## Document segment

(begin)

The week's defining event was the May 15 Q1 print. Revenue of $22.7M edged past the $22.2M estimate, but the EPS miss — $(0.61) against a $(0.52) consensus — landed hard on a stock already down 15% on the week and 9% over the prior month. That drop put SPRY near three-month lows, a stark contrast to mid-2025 when the stock was trading north of $15. The catalyst layered on top of an already combustible short structure.
Short interest is not a secondary consideration here — it is the central tension. At 65.2% of free float as of May 14, SPRY ranks among the most heavily shorted names on the market. That figure has been climbing steadily, up from roughly 58.4% at the start of April. The borrow market reflects that pressure fully: availability has tightened to zero — every share in the lending pool is currently lent out, matching the 52-week peak. The short score has been locked in the low-to-mid 85s all month, placing the stock in the first percentile of the broader universe by that measure. Cost to borrow, at 3.09%, is actually running below its early-April peak of around 5% — a notable divergence. Borrowing the stock has gotten cheaper even as the borrow pool has dried up entirely, which suggests the existing short base is well-established and not being aggressively added to on the margin. The put/call ratio told a sharply different story on Friday, however. It jumped to 0.30 — more than four standard deviations above its 20-day average of 0.13 — the biggest one-day defensive shift in the options market in months. That spike looks directly tied to the earnings release, with traders loading puts into and through the print.
The analyst community remains formally bullish but the gap between target prices and market reality has become hard to ignore. Coverage from Roth Capital (initiated September 2025 at Buy, $40 target), Cantor Fitzgerald (Overweight, $30), Leerink Partners (Outperform, $27) and Raymond James (Strong Buy, $28) collectively points to a mean price target of $26 — more than 250% above Friday's close. None of those actions are recent; the most recent analyst move on record is the Roth initiation from September 2025. That stale data means the Street's targets reflect a very different price context. What it does confirm is that no major firm has publicly walked away from the name — the bull case rests on the commercial trajectory of Neffy, the company's intranasal epinephrine product. Bears point to the deepening EPS miss and the cash burn, which the negative P/E and earnings yield figures underscore clearly.

(end)

## Supplied data
(begin)

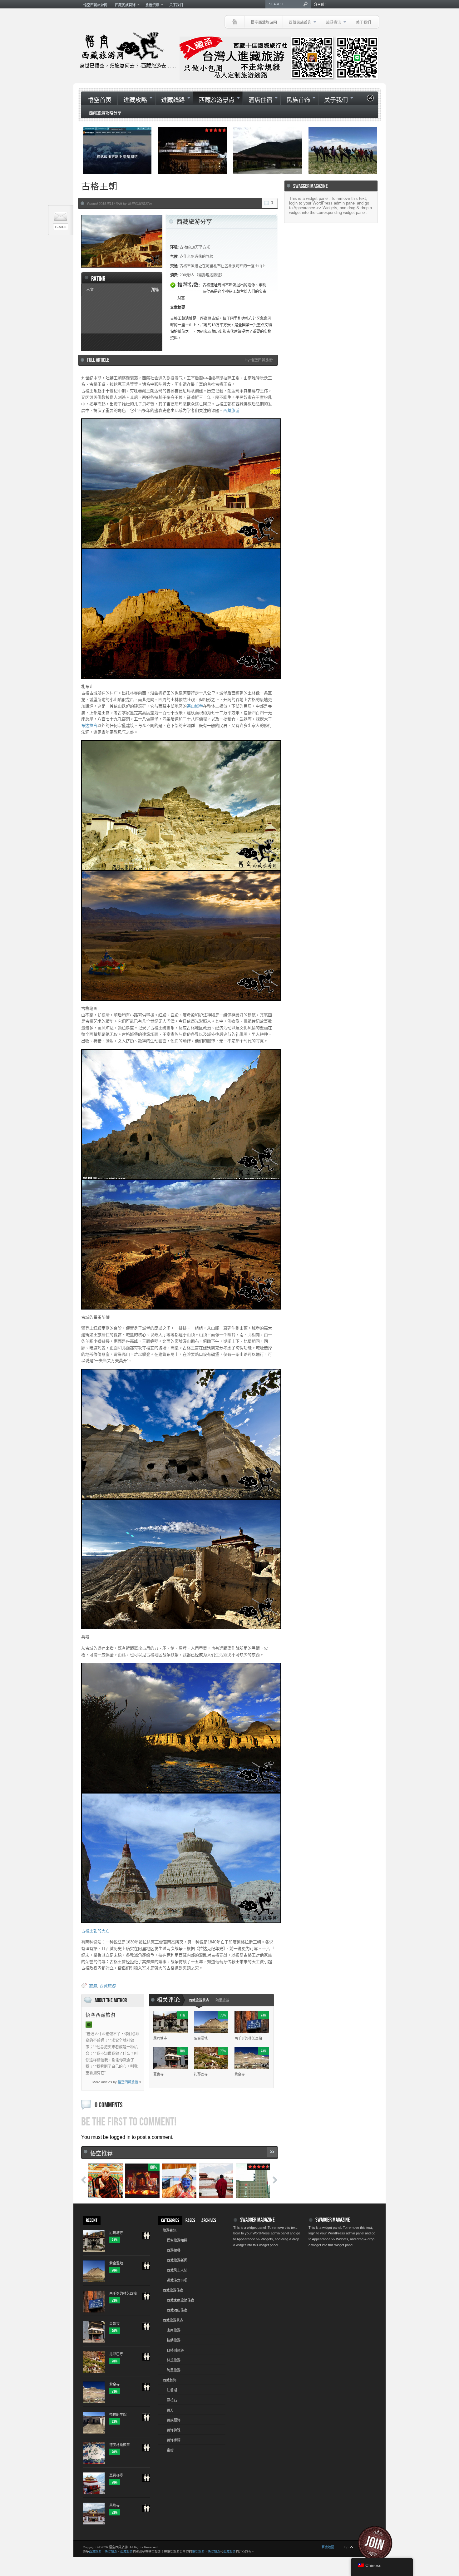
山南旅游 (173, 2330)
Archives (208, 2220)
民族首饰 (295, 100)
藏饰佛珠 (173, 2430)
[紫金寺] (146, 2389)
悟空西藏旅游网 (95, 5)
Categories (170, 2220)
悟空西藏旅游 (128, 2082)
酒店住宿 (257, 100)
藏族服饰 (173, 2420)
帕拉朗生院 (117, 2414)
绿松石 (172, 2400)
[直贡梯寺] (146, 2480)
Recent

(end)

## Task brief
Carry on the commentary about SPRY's earnings and short interest, picking up right after its final sentence, which ends "earnings yield figures underscore clearly."

## Exercise result
Institutional ownership paints a picture of concentrated, specialist biotech money. RA Capital, OrbiMed, Deerfield, and Rubric Capital together control nearly a third of shares outstanding, with Millennium having added more than 5.1 million shares as recently as Q1 2026. Against that institutional anchor, Third Point increased its stake to one million shares on May 15 — a notable step from a generalist activist fund, even if the position remains modest relative to the specialist holders. The founder-heavy ownership structure, with the Lowenthal-Tanimoto Family Trust and individual founders holding combined stakes above 20%, also limits the float available to shorts — which is precisely why availability has hit zero.
Peer context adds pressure to the macro read. Close correlated names fared poorly on the week: TCRX fell 20.6% and HRTX dropped 29.8%, suggesting sector-wide headwinds compounded SPRY's stock-specific pain. NBIX and ARWR managed modest gains — the bifurcation points to earnings quality rather than pure tape risk driving the selloff.
The next scheduled event is a Q2 earnings call on June 24. Between now and then, watch whether the put/call ratio normalises — a reversion toward the 0.13 mean would suggest the options fear was purely event-driven — and whether the borrow pool shows any sign of loosening, which would be the first signal that short pressure is abating.